06. Data Extraction from Documents

Chapter 6 of 18 · 20 min

Business documents come in unstructured formats: PDFs, scanned documents, emails, Word files. Extracting structured data from them requires OCR or parsing followed by AI extraction.

For text-based documents, direct extraction works:

import fitz  # PyMuPDF

def extract_text_from_pdf(pdf_path):
    """Extract text from PDF document."""
    doc = fitz.open(pdf_path)
    text = ""
    for page in doc:
        text += page.get_text()
    return text

def extract_text_from_docx(docx_path):
    """Extract text from Word document."""
    from docx import Document
    doc = Document(docx_path)
    return "\n".join(para.text for para in doc.paragraphs)

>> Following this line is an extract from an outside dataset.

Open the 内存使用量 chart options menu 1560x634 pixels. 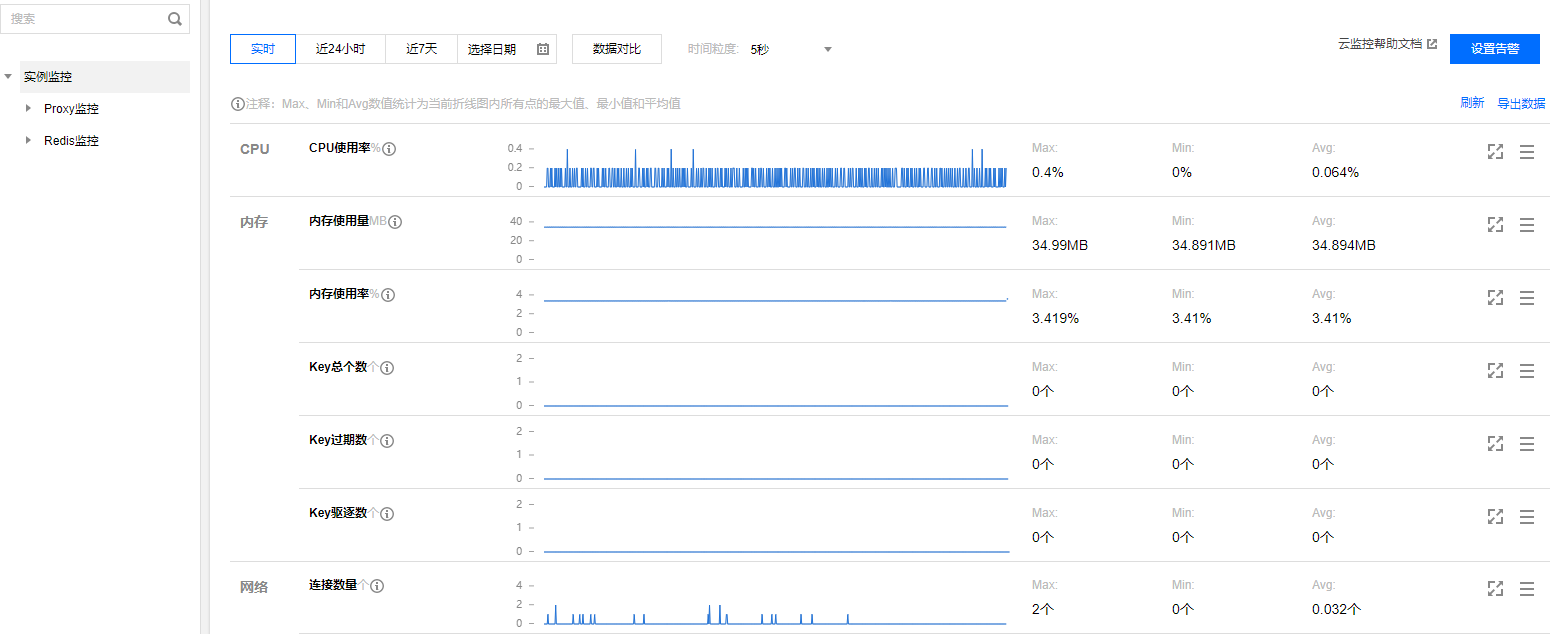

For scanned PDFs or images, OCR is necessary:

# Install Tesseract OCR
# Ubuntu/Debian: apt install tesseract-ocr
# macOS: brew install tesseract

# Convert image to text using Tesseract
tesseract document_image.png output_text

Once you have text, the extraction prompt guides the model to output structured data:

EXTRACTION_PROMPT = """Extract structured data from this document. Output valid JSON only.

Fields to extract:
- vendor_name: Company name of the vendor/supplier
- invoice_number: Invoice reference number
- invoice_date: Date in YYYY-MM-DD format
- line_items: Array of items with description, quantity, unit_price, total
- subtotal: Numerical subtotal
- tax: Numerical tax amount
- total: Numerical total amount
- due_date: Payment due date in YYYY-MM-DD format

Document:
{document_text}

Output JSON only, no explanation:
"""

def extract_invoice_data(document_text):
    """Extract structured invoice data from document text."""
    # Handle case where document is too long
    if len(document_text) > 4000:
        document_text = document_text[:4000]
    
    prompt = EXTRACTION_PROMPT.format(document_text=document_text)
    
    response = chat(model='llama3.1:8b', messages=[
        {'role': 'user', 'content': prompt}
    ])
    
    import json
    try:
        return json.loads(response['message']['content'])
    except json.JSONDecodeError:
        return {'error': 'Failed to parse extraction', 'raw': response['message']['content']}

The extraction pattern works for invoices, receipts, contracts, forms, and any structured document. Output schema depends on your downstream system—design the extraction prompt to match what your database or processing pipeline expects.

EXERCISE

Find a PDF invoice or receipt from your business. Extract the text and run the extraction prompt. Validate the output matches the actual document values.